# The language of the Waldensians (Occitan?)



## edwardtheconfessor

Waldense: a language related to Catalan - but once spoken (and written) in Provence area.  Does anyone know anything about this? Is it still in existence as a language? Or has it been replaced by modern provençal?
Many thanks  -   edwardtheconfessor.


----------



## Agró

The only references I've found have to do with a mediaeval religious movement:

*valdès -esa 
*


_1 _adj. [HIH] Relatiu o pertanyent a Pere Valdès o als valdesos. Església valdesa. 
_2 _m. i f. [HIH] Membre  d’un moviment espiritual originat arran de la predicació de Pere Valdès  a Lió que actualment constitueix una confessió cristiana autònoma.


----------



## Adolfo Afogutu

There is a Waldesian colony in the south of Uruguay. In fact, a few towns were founded by these immigrants: Valdense, Cosmopolita, Colonia La Paz and some others. The dialect they spoke was *patois*, a hard-to-undestand mixture of French and Italian. Both my mother and father were born in one of those towns. It is still spoken in the Waldensian valleys, of course.


----------



## edwardtheconfessor

Adolfo, this is very helpful! Do you know any of the language - or know any contacts that will help here? I am wishing to obtain a translation of a short sentence in English ....


----------



## ursu-lab

Waldensian community in Italy is quite large: write your sentence in the  Italian-English forum or send me a pm


----------



## ryba

Hello, edwardtheconfessor.

There's no language related to Catalan more closely than the Occitan language.

Following Adolfo's hints I've found out that Colonia Valdense, Uruguay, "was founded in 1856, following the arrival of Italian immigrants from Piedmont". In Piedmont, many languages are spoken, Piedmontese, Occitan, Arpitan (=Franco-Provençal), and standardized Italian (based on Tuscan), so it's necessary to establish whether or not Waldensian Valleys are part of the Valadas Occitanas; and these sites:   forterocca.com/en/surrounding-area/the-waldensian-valleys & fondazionevaldese.org indicate they are. The first one talks about Val Pellice (Occitan: Val Pèlis), which figures in the Wikipedia article on The Occitan Valleys, the other one has an Occitan version (written using the  _grafia de l'Escòla dau Pò_, aka _grafio de l'Escolo dóu Po_, traditionally used in the Occitan Valleys, not the classical Occitan orthography) and the foundation has its seat in Torre Pelice, which clearly belongs to the area.

Occitan is not part of Northern Italian, so, I'd say the right thing to do is ask the question here (in OLF), pm ursu-lab , go and ask the folks from occitania.forumactif.com  for help (the section Facultat would be the right place), or maybe e-mail the Fondazione Valdese (they must have some native speakers of THE variety of Occitan at hand).

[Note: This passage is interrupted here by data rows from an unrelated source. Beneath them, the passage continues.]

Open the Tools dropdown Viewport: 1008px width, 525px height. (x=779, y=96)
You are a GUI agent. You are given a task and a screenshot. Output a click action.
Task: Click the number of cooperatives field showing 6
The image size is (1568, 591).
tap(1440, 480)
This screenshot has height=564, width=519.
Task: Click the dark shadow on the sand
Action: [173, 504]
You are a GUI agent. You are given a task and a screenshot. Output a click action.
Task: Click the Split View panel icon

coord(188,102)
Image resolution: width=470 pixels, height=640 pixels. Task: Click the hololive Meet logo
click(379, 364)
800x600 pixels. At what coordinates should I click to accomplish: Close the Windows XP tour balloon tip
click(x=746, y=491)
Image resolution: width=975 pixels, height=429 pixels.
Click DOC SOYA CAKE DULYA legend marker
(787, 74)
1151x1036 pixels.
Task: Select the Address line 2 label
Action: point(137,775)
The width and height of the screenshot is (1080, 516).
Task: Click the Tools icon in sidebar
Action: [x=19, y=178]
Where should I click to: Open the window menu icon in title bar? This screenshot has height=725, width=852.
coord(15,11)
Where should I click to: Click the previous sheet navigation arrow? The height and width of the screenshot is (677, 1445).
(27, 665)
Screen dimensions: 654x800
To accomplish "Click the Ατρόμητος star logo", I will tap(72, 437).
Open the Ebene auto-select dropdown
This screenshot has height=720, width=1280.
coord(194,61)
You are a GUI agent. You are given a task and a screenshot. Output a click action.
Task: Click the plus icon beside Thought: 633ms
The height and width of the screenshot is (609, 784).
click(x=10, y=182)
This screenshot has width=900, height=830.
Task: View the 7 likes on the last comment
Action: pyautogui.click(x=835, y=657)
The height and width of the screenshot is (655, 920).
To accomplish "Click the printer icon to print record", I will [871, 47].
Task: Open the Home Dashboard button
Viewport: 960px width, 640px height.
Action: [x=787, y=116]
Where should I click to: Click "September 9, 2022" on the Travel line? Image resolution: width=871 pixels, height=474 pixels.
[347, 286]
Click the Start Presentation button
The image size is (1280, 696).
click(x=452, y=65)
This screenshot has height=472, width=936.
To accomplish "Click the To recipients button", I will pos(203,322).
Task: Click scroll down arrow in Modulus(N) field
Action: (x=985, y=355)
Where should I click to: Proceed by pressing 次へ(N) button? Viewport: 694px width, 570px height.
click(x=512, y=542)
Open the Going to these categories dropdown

Anyway, starting a thread in Italian-English would not be appropriate forum-wise.


----------



## ursu-lab

A alguns pobles dels Alps de la Val d'Aosta i de Piemonte, les dues regions a Itàlia, també es parla patois. De totes maneres, ell busca una traducció de l'anglès al patois i és millor demanar-la en una web de consultes lingüístiques de França o de Val d'Aosta (http://www.patoisvda.org/). Jo havia entès que tenia una frase en patois i que volua saber-ne el significat en anglès


----------



## ryba

ursu-lab said:


> A alguns pobles dels Alps de la Val d'Aosta i de Piemonte, les dues regions a Itàlia, també es parla patois. De totes maneres, ell busca una traducció de l'anglès al patois i és millor demanar-la en una web de consultes lingüístiques de França o de Val d'Aosta (http://www.patoisvda.org/). Jo havia entès que tenia una frase en patois i que volua saber-ne el significat en anglès


Doncas, òc ...e non. Lo « patoès » que se parla dins la Val d'Aosta es l'arpitan qu'es una lenga a despart. Los parlars que s'i referís lo EdwardtheConfessor çai sus son clarament de parlars occitans.


----------



## edwardtheconfessor

I'm sorry folks, but I'm afraid these last two posts are incomprehensible to me - yet I see my name mentioned and they are posted on my thread. If either of you (or anyone else who wishes to post on this thread) has actual advice that can help me, that will be much appreciated.
However;will you please post in English ? Then I can also follow your (doubtlessly valuable) discussion.  Thank you.
MY INTEREST: Just to clarify for everybody here: I am an amateur philologist (but not a linguist) and, if I can succeed in tracking down this Waldense language, or a speaker/reader of it (if it still exists at all?) then I have a phrase for which I would like to get a translation.
Many thanks     - edwardtheconfessor


----------



## Outsider

I will attempt to translate.



ursu-lab said:


> A alguns  pobles dels Alps de la Val d'Aosta i de Piemonte, les dues regions a  Itàlia, també es parla patois. De totes maneres, ell busca una traducció  de l'anglès al patois i és millor demanar-la en una web de consultes  lingüístiques de França o de Val d'Aosta (http://www.patoisvda.org/). Jo havia entès que tenia una frase en patois i que volua saber-ne el significat en anglès


In some villages of the Alps, Val d'Aosta and Piedmont, two regions in Italy, _patois_ is also spoken. In any case, the poster is looking for a translation from English to _patois_, and it's best to ask for it in some language website from France or Val d'Aosta (http://www.patoisvda.org/). I thought he had a sentence in _patois_ and wanted to know the meaning in English. 



ryba said:


> Doncas, òc ...e non. Lo « patoès » que se parla dins la Val d'Aosta es l'arpitan qu'es una lenga a despart. Los parlars que s'i referís lo EdwardtheConfessor çai sus son clarament de parlars occitans.


Well, yes... and no. The so-called _patois_ which is spoken in Val d'Aosta is Arpitan, a different language. The languages that EdwardtheConfessor is talking about are clearly varieties of Occitan.


----------



## ryba

Hello, edwardtheconfessor, nice to see you back. Many thanks to Outsider for the translation we should have provided (sorry)!





edwardtheconfessor said:


> if I can succeed in tracking down this Waldense language, or a speaker/reader of it (if it still exists at all?) then I have a phrase for which I would like to get a translation.
> Many thanks     - edwardtheconfessor



I think your questions have already been answered in the English part of the thread, you just need to make use of the data provided. Good luck with it!


----------